Markus Reiterberger war bester Laune nach Assen gereist. Einer Strecke, die der Euro Moto Superbike Pilot vom Team Masteroil-alpha-Van Zon-BMW mit guten Erinnerungen verbindet und denen er beim drittletzten Rennen der Euro Moto Saison gerne noch ein paar gute Erinnerungen hinzufügen wollte. In allen Trainings, sei es am brütend heißen Freitag oder am merklich kühleren und teilweise verregneten Samstag, hatte sich der Bayer stets in der Spitzengruppe rumgetrieben. Auch wenn ihn die verpasste erste Startreihe sicherlich wurmte und er mit Startplatz 4 die zweite Reihe eröffnete, waren die Abstände absolut überschaubar.
Vom Start des ersten Rennens kam Reiterberger gut weg und fand sich nach wenigen Runden allein mit Smits und Tulovic in der Spitzengruppe wieder. Vor allem mit Tulovic lieferte sich der BWM-Pilot ein ansehnliches Duell. Bei seiner Attacke kam Reiterberger zwar am Konkurrenten vorbei, doch der konterte umgehend. Nach einem heftigen Vorderrad-Rutscher in der letzten Schikane ließ Reiterberger die Vernunft die Oberhand gewinnen und entschied sich, als bester BMW-Pilot den dritten Platz nach Hause zu fahren. «Wir hatten uns zum Vortag nochmals verbessert», erklärte er Reiterberger, dessen Crew nach dem Warm-up noch rasch den Motor gegen das Oschersleben-Aggregat gewechselte hatte. «Es war das beste Wochenende überhaupt bisher. «Ich habe alles gegeben, um an Tulovic vorbeizukommen. Ich war ehrlich gesagt von Anfang bis Ende über dem Limit.
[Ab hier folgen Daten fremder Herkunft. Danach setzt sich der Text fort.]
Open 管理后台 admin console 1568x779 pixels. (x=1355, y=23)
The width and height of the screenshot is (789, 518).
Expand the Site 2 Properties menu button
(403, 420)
Als ich fast das Vorderrad verloren hatte, habe ich mich darauf beschränkt, meinen Vorsprung zu verwalten. Aber ich war nah dran, es war ein schönes Rennen.»
Bis auf die Schlussphase war auch das zweite Rennen schön anzusehen. Reiterberger hielt den Druck auf den Führenden Twan Smits beständig hoch und hatte einen möglichen Sieg vor Augen. Bis ihm eine Verkettung von Fehlern und einer Bestrafung einen Strich durch die Pokal-Rechnung machte. «Das zweite Rennen war eigentlich noch besser als das erste», beschreibt der BMW-Pilot die wilde Schlussphase. «Ich hatte mir Smits zurechtgelegt, bin aber durch einen kleinen Fehler weitgegangen.» Reiterberger musste über die asphaltierte Auslauffläche und reihte sich mit Abstand wieder hinter Smits ein. Doch der Rennleitung war die Verzögerung nicht genug, eine Sekunden wird laut Reglement verlangt, und sie brummten Reiterberger eine Long-Lap-Strafe auf. Der Bayer sah sich um den möglichen Sieg gebracht und kochte unter seinem Helm vor Wut.
Ich habe aber gesehen, dass ich gewinnen kann, das ist viel wichtiger.Markus Reiterbrger
«Ich weiß, Regeln sind Regeln«, ist er sich bewusst. «Ich hatte erst das Gefühl, dass mir der Sieg genommen wurde. Deswegen war ich so voll Wut, als ich das Schild Long Lap Penalty gesehen habe. Ich habe ja was verloren, vielleicht nicht genau eine Sekunde, aber einiges an Zehntel und musste mich wieder rankämpfen. Daher dachte ich, das passt. Woher soll ich als Fahrer wissen, wie genau eine Sekunde ist. Diese ganzen theoretischen Spielchen und Regeln gehen mir auf den Sack. Ich habe aber gesehen, dass ich gewinnen kann, das ist viel wichtiger.»
Die Long Lap wollte Reiterberger umgehend hinter sich bringen. «Ich bin dann viel zu schnell rein vor lauter Wut«, beschreibt er seinen Emotionen, nachdem er auch noch durchs Kiesbett musste und fügt seinen Ausführungen noch ein herzhaftes «Scheissdreck» hinzu. «Es ist wie es ist, ich muss da im Bruchteil einer Sekunde entscheiden. Für die Meisterschaft und den Punktestand ist Ergebnis das natürlich schlecht. Aber wir haben noch vier Rennen. Als Team haben wir einen Super-Job gemacht und ich bin sehr stolz auf unser Team.»